Diez temporadas atrás, los escudos rojos de la ciudadela se habían presentado en la aldea exigiendo toda la redada. Ante la negativa de aquellos primitivos pescadores, que no supieron negociar por su vida, los escudos rojos habían incendiado la aldea y matado a los que tenían a su alcance, llevándose el botín de pesca. El mismo Nipur, escondido detrás de maderos humeantes presenció la muerte de su amada. Desde entonces, hasta el día que el templo ardió, se había dedicado minuciosamente en urdir su venganza.
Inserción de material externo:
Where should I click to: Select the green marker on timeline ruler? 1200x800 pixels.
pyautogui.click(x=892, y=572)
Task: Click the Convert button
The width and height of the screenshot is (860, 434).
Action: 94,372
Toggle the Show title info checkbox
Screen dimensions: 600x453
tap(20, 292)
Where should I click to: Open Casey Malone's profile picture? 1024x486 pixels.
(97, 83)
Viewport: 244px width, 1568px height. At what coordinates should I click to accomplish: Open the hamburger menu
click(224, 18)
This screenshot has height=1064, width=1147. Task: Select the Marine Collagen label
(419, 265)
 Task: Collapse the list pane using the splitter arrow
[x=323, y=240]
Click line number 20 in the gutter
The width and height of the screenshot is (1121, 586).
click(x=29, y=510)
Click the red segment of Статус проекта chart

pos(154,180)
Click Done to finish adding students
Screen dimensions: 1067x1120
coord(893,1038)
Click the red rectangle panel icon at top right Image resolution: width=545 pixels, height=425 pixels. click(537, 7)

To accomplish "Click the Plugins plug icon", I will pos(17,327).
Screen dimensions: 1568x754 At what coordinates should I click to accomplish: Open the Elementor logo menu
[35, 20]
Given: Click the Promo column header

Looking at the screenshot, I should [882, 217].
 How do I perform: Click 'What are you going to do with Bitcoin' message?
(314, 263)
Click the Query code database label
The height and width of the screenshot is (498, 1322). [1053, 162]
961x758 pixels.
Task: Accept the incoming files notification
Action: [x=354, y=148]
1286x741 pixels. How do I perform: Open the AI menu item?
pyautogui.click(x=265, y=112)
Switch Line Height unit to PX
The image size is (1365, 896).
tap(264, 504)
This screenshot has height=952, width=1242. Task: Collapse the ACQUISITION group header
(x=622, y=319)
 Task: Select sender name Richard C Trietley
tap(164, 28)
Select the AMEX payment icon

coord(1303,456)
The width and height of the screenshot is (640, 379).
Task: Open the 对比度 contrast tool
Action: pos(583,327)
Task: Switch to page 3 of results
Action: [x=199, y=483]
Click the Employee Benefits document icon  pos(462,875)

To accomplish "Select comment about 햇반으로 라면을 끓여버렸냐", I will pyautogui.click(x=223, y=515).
Ahora, los pescadores, amarraron las barcazas y sus ocupantes se sumaron a una de las varias hogueras encendidas en honor a él, su Campeón, el que había vengado el asalto a sangre y fuego, la matanza indiscriminada sucedida años atrás, el que había incendiado el Templo. Lo sorprendieron con el agasajo, tomó un brebaje de uvas que lo mareó, su mente se llenó de imágenes confusas, no las entendía, se veía en un cuarto blanco con aberturas cubiertas con telas transparentes que se movían con el aire nocturno y cuando Nipur se asomó a una de ellas vislumbró su tierra, iluminada de manera extraña y en la orilla muchas embarcaciones pintadas con colores estridentes. Una mujer hermosa dormía a su lado. Le pareció reconocer a Lea. Sus dioses se la habían devuelto como premio a su osadía y perseverancia. Acarició su cuerpo y ella le regaló una sonrisa dormida. Javier se volvió a dormir y soñó que le tiraban agua a la cara, se despabiló y se encontró nuevamente con sombras barbadas que terminaban de limpiar los restos de besugos que habían estado asando. La música del despertador lo volvió finalmente a la última realidad.